> [Directives]
A: Write out the stretch of the article on Britain's post-Brexit investment appeal from "Britain has become" through "three investment destinations.".
B: Extend the article on Britain's post-Brexit investment appeal, picking up after its final sentence.

> [Supplied passage]
════════════════════

Britain has become a more attractive investment proposition for foreign companies post Brexit, says a survey of 5,000 global business leaders.
The UK has overtaken India as the world’s fourth most promising foreign investment opportunity, according to PwC’s annual CEO Survey.
America, China and Germany remained the top three investment destinations.
Kevin Ellis, chairman of PwC UK, wrote in today’s Times: “The UK’s positive standing highlights what matters most to global business leaders.
“The EU trade deal drew to a close much of the uncertainty around Brexit. It’s hard to overestimate the importance of political certainty and stability when it comes to CEO decision making.”
PwC surveyed 5,050 chief executives from 100 countries in January and February. Half of the bosses ran businesses with annual revenues of more than $1bn and 60 per cent were private.
This year’s PwC Global CEO survey found that 11 per cent of bosses worldwide chose the UK as a top three growth target, up from 9 per cent in autumn 2019 when the survey was last conducted.
The rebound in Britain’s fortunes confounds gloomy predictions in previous PwC surveys about its status after Brexit.

════════════════════

> [Data records]
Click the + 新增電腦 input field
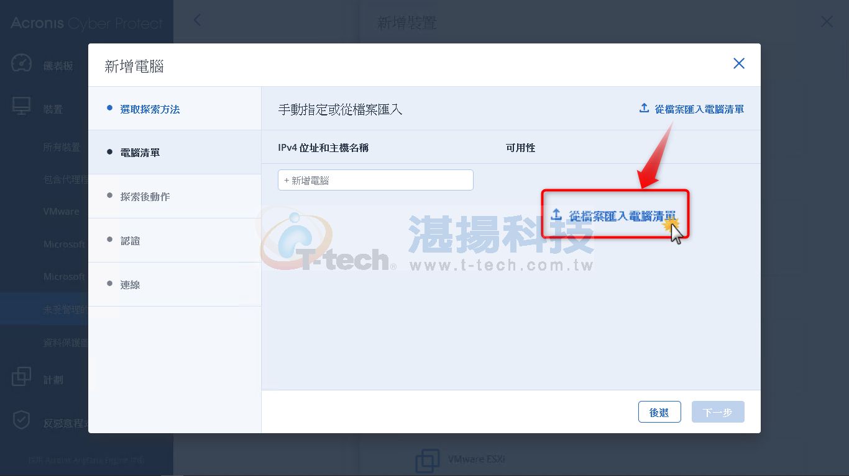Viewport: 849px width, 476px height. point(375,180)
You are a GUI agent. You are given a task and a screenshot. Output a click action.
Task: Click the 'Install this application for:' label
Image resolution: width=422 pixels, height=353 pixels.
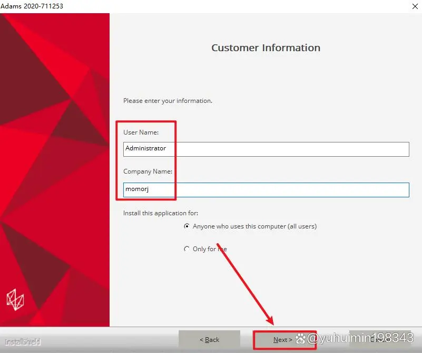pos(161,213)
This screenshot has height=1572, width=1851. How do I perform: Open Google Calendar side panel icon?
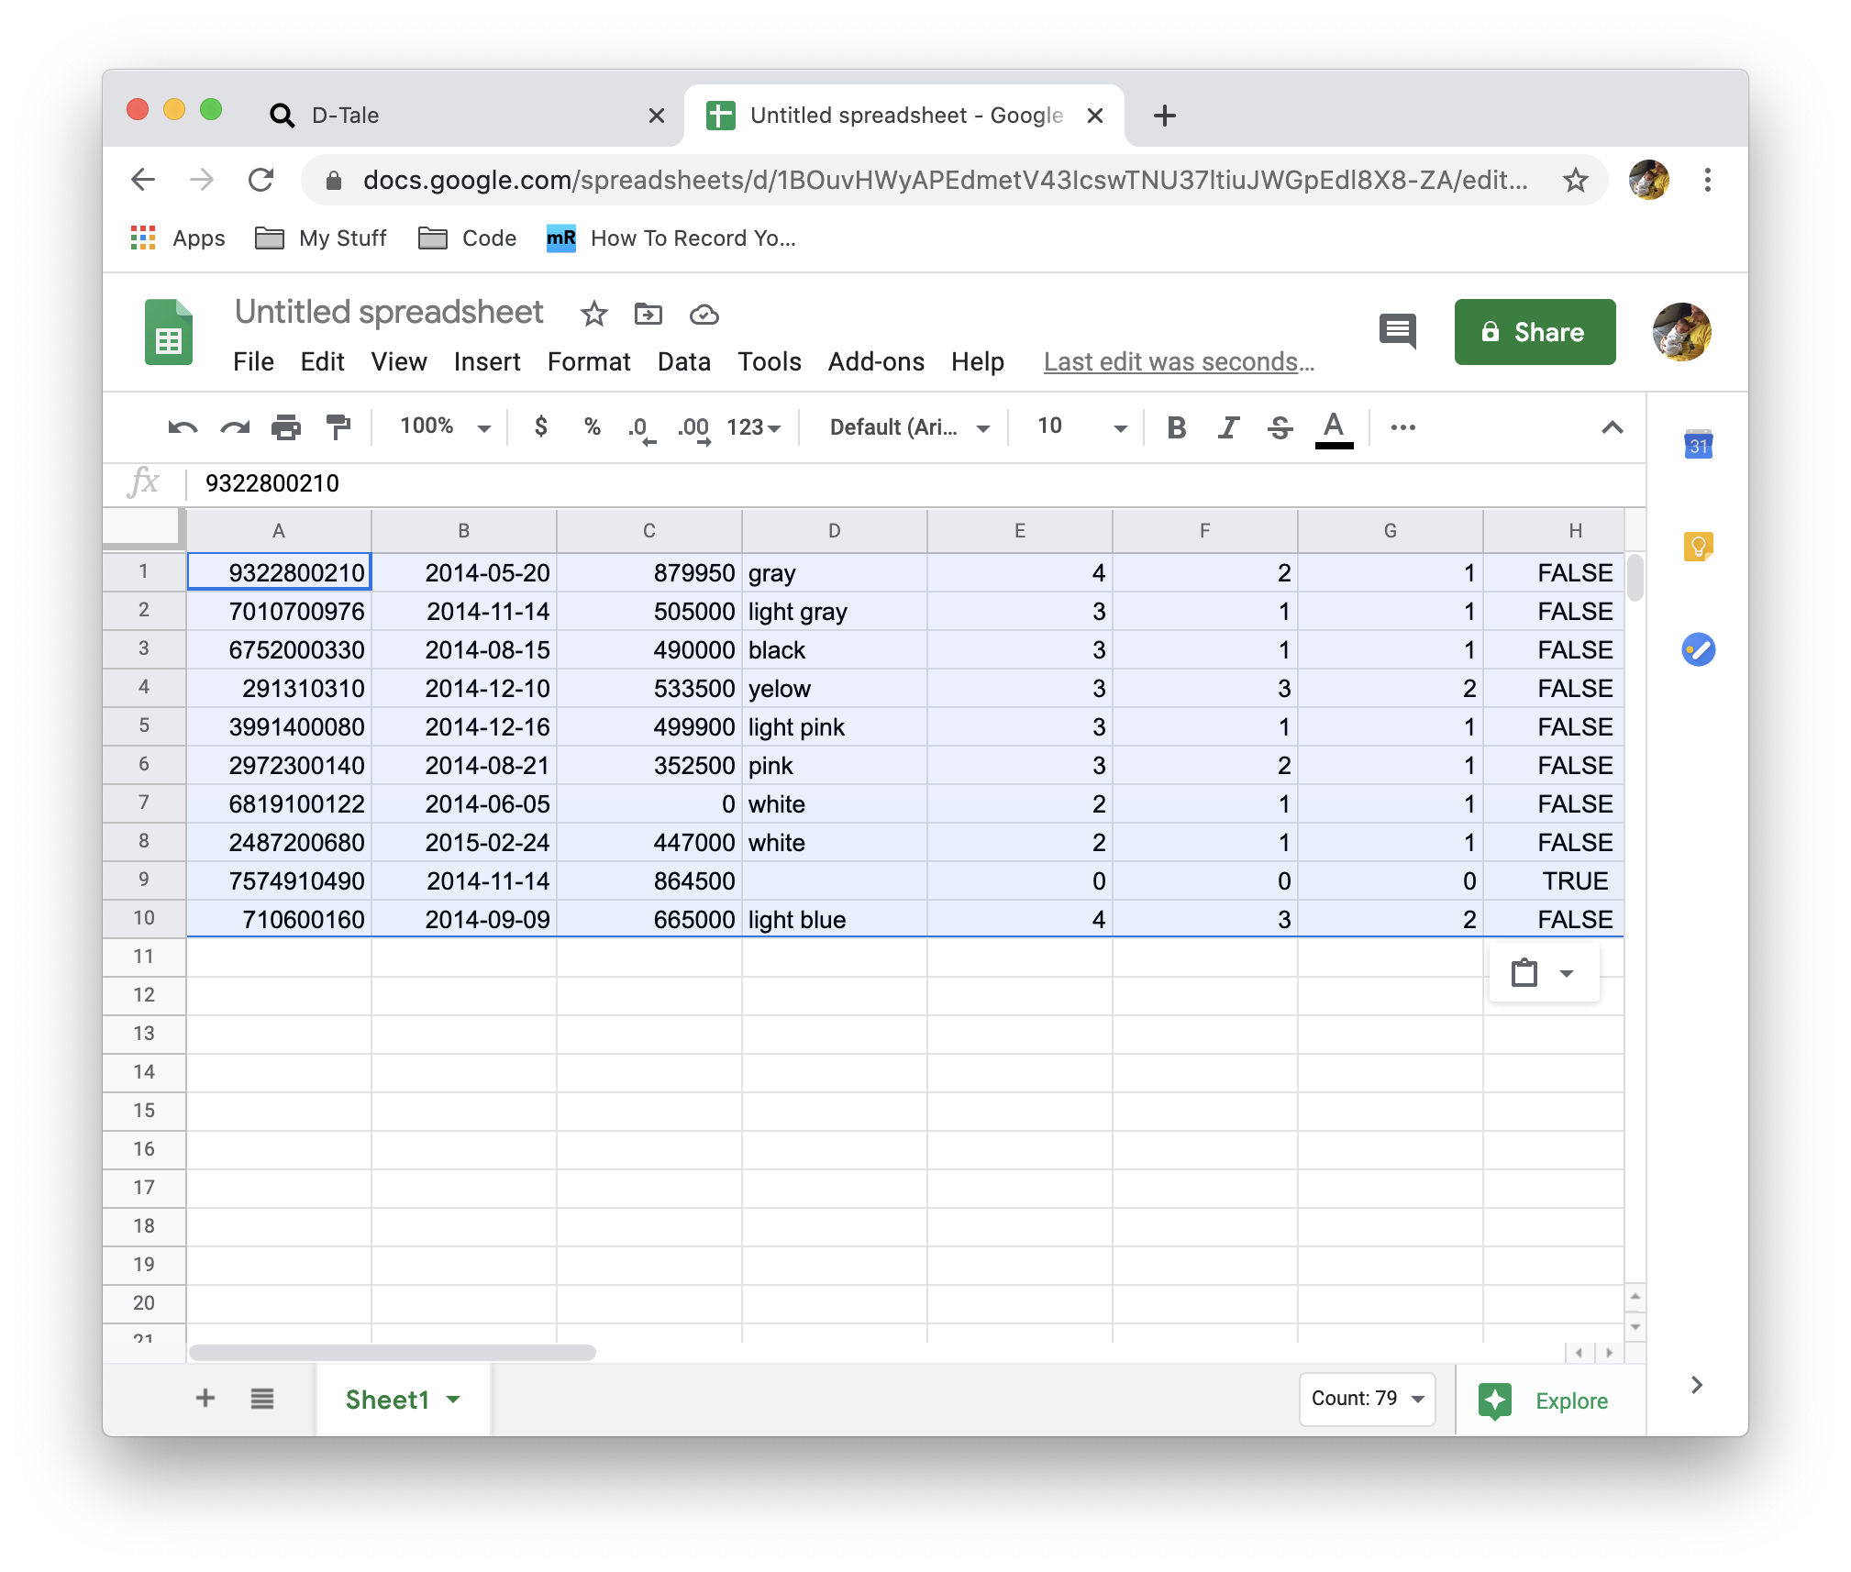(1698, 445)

════════════════════

> [Answers for the tasks]
A:
Britain has become a more attractive investment proposition for foreign companies post Brexit, says a survey of 5,000 global business leaders.
The UK has overtaken India as the world’s fourth most promising foreign investment opportunity, according to PwC’s annual CEO Survey.
America, China and Germany remained the top three investment destinations.

B:
Chinese executives were particularly interested in Britain, with 13 per cent putting it in their top three investment targets, compared with 3 per cent in 2019. A quarter of India’s bosses put the UK in the top three, up from 9.5 per cent in 2019. Interest in Britain as a growth prospect also increased in Canada and New Zealand.
PwC found that confidence was rebounding quickly. In autumn 2019, just 26 per cent of UK chief executives were very confident their business’s revenue prospects would improve. This year, the figure was 40 per cent.
“Furthermore, 89 per cent are confident their revenue prospects will improve to some extent over the next 12 months. Over a three-year horizon this confidence increases further,” PwC said.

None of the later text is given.